Document segment
========
Running in tandem to the current day events is the storyline of events from 2001, when Odum was working a case for British MI6, during which he assumed the legend of a violent Russian criminal. Events of the past are interwoven with events of the present as we slowly learn more about all of the characters and the history they’ve struggled with for 14 years.

 Last season I was critical of the lack of the depth in the writing for much of the cast. I have no worries of that being an issue this season. The characterization is much richer and evenly distributed among what is impressing me as a strong supporting cast. Joining Bean and Chestnut are Winter Ave Zoli (Sons of Anarchy), Steve Kazee (Shameless), Aisling Franciosi (The Fall), Kelly Overton (True Blood), Klara Issova (Crossing Lines) and Ralph Brown (Agent Carter).

 Some people might find the pace a little slow. I don’t so far, but I like character-driven shows. With a well-written story, I find each episode pulls you in a little more.
========
Raw data
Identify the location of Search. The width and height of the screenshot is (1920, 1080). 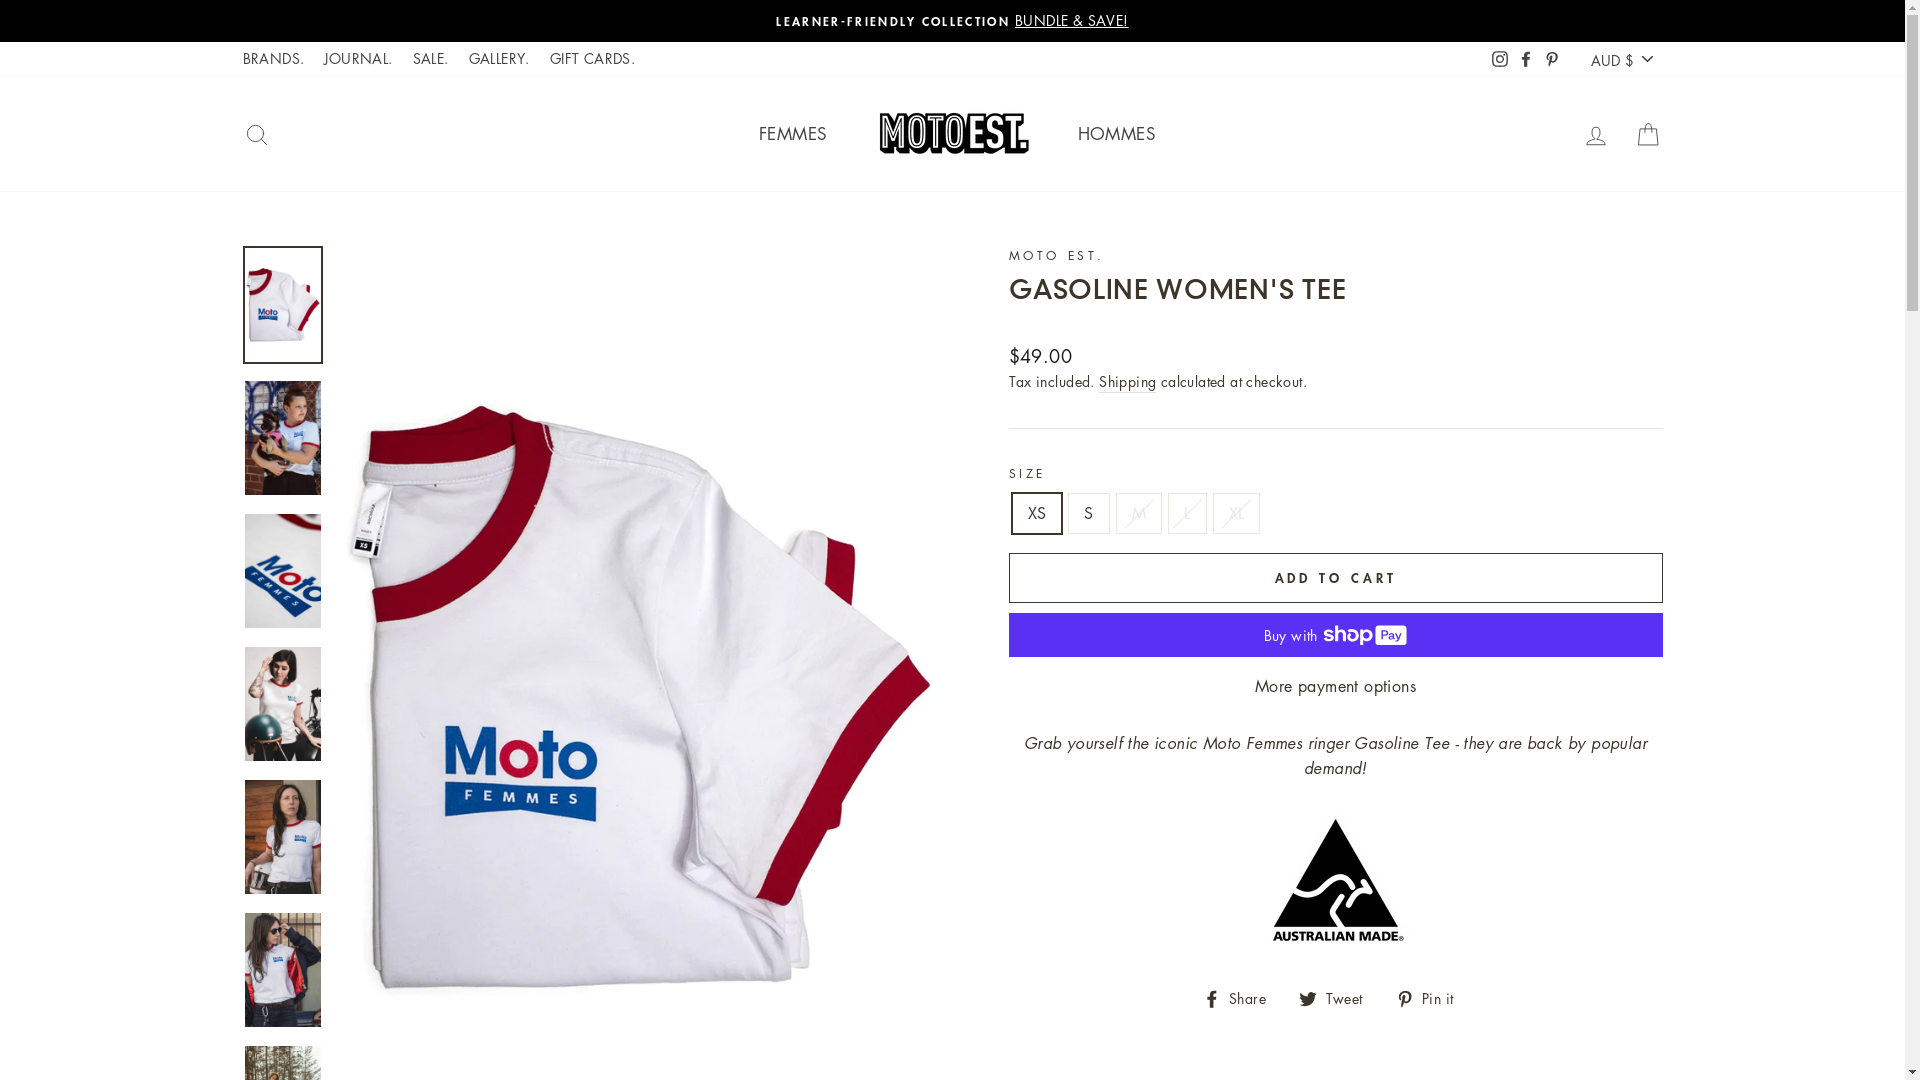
========
Tasks to complete
a) Please rewrite the TV review starting at "Running in tandem" and ending at "Brown (Agent Carter).", putting "fourteen years" in place of "14 years".
b) Name every earlier show that the TV review gives in parentheses after a cast member's name.
The data above is separate material and unrelated to the TV review.

Outputs for the tasks
a)
Running in tandem to the current day events is the storyline of events from 2001, when Odum was working a case for British MI6, during which he assumed the legend of a violent Russian criminal. Events of the past are interwoven with events of the present as we slowly learn more about all of the characters and the history they’ve struggled with for fourteen years.

 Last season I was critical of the lack of the depth in the writing for much of the cast. I have no worries of that being an issue this season. The characterization is much richer and evenly distributed among what is impressing me as a strong supporting cast. Joining Bean and Chestnut are Winter Ave Zoli (Sons of Anarchy), Steve Kazee (Shameless), Aisling Franciosi (The Fall), Kelly Overton (True Blood), Klara Issova (Crossing Lines) and Ralph Brown (Agent Carter).

b) Sons of Anarchy, Shameless, The Fall, True Blood, Crossing Lines, Agent Carter